Court Exempts Granite State From Voting Rights Oversight
New Hampshire will not have to comply with a provision of the Voting Rights Act that is being challenged in the U.S. Supreme Court, a federal court has ruled, giving the Granite State the “bailout” from extra oversight regarding the landmark civil rights law that state officials have long sought.
Late Friday, the three-judge panel with the U.S. District Court in Washington D.C., ruled that the 10 New Hampshire communities subject to the law — including Unity — would no longer have to “pre-clear” changes in their voting laws with federal authorities under Section 5 of the law.
The preclearance provision has been credited with boosting the political inclusion of minorities since it was passed 48 years ago. But the law’s detractors say it was designed during a different era, when racial discrimination was much more widespread, and is no longer necessary.
Most of the states covered under Section 5 are in the South, but New Hampshire was caught up in it for a couple of reasons, including the fact that it had a literacy test as a voter qualification that was still on the books in 1968, a key trigger date for application of the Voting Rights Act. The literacy test has since been repealed.
Also, 10 New Hampshire towns had low voter turnout during the 1968 presidential election.

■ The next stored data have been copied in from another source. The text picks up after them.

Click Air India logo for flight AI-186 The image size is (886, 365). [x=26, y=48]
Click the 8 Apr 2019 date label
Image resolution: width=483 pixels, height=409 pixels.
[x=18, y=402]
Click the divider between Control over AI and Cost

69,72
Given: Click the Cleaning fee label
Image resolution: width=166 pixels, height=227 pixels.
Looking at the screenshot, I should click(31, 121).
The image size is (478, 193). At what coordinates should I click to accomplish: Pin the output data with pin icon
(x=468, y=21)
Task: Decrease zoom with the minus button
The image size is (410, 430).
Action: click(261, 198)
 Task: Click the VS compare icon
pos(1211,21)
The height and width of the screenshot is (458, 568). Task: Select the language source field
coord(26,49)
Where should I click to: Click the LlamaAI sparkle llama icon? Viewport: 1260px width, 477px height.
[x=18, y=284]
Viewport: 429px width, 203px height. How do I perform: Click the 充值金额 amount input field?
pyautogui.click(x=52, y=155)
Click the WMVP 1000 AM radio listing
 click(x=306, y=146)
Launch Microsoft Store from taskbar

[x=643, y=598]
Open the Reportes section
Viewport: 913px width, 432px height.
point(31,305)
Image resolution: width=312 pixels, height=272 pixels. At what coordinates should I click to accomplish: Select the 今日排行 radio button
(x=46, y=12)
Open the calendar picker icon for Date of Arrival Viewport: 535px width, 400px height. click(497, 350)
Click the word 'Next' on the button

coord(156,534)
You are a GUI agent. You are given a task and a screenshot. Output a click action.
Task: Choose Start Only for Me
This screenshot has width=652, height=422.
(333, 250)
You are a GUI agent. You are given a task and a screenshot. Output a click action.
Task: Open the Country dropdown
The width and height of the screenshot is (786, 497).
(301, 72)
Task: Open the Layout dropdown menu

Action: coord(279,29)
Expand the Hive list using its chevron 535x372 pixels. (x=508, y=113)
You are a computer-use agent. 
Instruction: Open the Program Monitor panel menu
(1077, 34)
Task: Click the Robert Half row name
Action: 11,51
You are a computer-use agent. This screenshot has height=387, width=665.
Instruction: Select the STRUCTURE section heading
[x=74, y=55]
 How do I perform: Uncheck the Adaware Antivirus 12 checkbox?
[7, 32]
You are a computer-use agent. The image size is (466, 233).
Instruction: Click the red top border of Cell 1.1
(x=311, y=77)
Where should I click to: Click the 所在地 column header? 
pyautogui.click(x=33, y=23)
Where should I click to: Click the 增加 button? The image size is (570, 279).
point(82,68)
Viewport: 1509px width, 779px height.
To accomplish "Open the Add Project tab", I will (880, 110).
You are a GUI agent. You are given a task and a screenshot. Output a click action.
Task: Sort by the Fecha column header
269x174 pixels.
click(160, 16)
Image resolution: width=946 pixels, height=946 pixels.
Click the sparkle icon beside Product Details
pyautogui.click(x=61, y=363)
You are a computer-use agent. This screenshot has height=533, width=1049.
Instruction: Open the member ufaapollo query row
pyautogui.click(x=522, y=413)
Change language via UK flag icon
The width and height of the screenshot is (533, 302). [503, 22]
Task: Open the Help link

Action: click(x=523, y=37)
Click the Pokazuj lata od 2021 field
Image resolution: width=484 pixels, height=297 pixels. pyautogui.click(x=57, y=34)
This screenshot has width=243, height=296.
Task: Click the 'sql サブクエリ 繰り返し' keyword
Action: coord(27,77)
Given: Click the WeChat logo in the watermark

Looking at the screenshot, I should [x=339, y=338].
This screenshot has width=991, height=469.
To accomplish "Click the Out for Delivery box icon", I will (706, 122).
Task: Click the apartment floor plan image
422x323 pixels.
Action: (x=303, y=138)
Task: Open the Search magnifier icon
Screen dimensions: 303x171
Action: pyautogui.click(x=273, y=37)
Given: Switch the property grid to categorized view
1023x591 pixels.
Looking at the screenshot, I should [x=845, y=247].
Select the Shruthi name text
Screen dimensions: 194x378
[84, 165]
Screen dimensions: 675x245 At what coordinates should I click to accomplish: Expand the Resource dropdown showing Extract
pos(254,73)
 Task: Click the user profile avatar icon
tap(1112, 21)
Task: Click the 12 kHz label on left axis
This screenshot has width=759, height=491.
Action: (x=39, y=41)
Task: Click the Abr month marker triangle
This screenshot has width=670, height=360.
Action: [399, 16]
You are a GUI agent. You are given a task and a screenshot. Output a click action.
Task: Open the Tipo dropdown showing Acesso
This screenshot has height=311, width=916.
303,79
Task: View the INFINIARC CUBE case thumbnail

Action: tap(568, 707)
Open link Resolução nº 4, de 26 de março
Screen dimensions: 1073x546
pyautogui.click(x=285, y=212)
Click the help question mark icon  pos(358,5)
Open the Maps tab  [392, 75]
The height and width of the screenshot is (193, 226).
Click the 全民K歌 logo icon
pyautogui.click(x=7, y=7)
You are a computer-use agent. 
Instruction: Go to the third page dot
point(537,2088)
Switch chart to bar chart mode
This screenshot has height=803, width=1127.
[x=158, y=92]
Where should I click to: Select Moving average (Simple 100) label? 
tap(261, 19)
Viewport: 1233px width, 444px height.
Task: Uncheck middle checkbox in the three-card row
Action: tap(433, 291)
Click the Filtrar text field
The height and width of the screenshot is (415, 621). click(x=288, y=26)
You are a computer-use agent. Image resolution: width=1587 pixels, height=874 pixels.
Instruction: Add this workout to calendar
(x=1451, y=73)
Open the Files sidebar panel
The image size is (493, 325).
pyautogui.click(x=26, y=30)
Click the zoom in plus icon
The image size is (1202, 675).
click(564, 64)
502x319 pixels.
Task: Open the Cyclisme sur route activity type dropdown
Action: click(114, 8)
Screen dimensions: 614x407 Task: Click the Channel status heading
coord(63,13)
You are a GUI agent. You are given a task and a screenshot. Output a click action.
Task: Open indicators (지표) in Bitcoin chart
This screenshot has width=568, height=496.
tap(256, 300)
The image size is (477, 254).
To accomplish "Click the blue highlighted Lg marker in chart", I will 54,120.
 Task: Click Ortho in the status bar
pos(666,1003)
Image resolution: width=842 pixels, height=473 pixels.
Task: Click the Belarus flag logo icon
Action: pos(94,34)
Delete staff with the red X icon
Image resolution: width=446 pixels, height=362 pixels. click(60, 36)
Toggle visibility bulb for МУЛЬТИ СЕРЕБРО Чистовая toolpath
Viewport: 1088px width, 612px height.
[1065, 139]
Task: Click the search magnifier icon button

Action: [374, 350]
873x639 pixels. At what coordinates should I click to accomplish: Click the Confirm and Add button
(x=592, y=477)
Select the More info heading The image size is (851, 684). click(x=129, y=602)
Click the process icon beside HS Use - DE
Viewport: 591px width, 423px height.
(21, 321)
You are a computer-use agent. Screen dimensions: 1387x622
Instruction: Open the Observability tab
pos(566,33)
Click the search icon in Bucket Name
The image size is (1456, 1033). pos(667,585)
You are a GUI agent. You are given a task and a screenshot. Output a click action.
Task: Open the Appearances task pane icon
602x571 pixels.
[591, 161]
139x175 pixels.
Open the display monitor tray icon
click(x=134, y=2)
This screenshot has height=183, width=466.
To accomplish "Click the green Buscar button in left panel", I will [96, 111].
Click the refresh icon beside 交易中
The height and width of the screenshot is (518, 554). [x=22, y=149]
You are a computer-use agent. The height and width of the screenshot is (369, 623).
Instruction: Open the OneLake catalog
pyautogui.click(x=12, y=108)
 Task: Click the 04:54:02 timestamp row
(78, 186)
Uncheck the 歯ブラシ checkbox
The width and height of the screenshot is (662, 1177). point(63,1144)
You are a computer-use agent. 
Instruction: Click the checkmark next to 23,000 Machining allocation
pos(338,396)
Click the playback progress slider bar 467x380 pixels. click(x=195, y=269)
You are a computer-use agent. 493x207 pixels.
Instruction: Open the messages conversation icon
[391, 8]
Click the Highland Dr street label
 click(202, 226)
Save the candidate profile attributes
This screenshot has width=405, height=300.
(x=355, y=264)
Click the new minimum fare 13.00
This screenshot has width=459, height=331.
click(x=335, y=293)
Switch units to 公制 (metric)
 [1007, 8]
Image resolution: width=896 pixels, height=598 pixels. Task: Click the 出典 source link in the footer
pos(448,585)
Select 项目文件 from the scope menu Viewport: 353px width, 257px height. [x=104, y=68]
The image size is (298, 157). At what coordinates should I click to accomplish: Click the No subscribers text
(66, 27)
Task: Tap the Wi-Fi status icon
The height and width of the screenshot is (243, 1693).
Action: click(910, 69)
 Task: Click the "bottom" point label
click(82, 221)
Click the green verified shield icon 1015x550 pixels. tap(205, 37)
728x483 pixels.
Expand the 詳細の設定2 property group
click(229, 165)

In November, New Hampshire sought to get exempted, or “bailed out,” from the requirement and the following month won the backing of the U.S. Justice Department. But it still needed court approval. On Friday, the court said it found no evidence that the New Hampshire towns had tried to discriminate against voters.
“During the 10 years preceding the filing of this action, and during the pendency of this action, there is no evidence that anyone participating in elections in the covered towns and townships in New Hampshire nor the governmental units within them has been subject to intimidation or harassment in the course of exercising his or her rights protected under the Voting Rights Act,” the judges said in the ruling.
Meanwhile, the U.S. Supreme Court is considering the law’s implications for other states.
The law is being challenged in the Supreme Court by Shelby County, Ala., a Birmingham suburb that is arguing the state bears no resemblance to the racially divided place that the law intended to apply in 1965.
Supreme Court justices heard arguments on the case last week.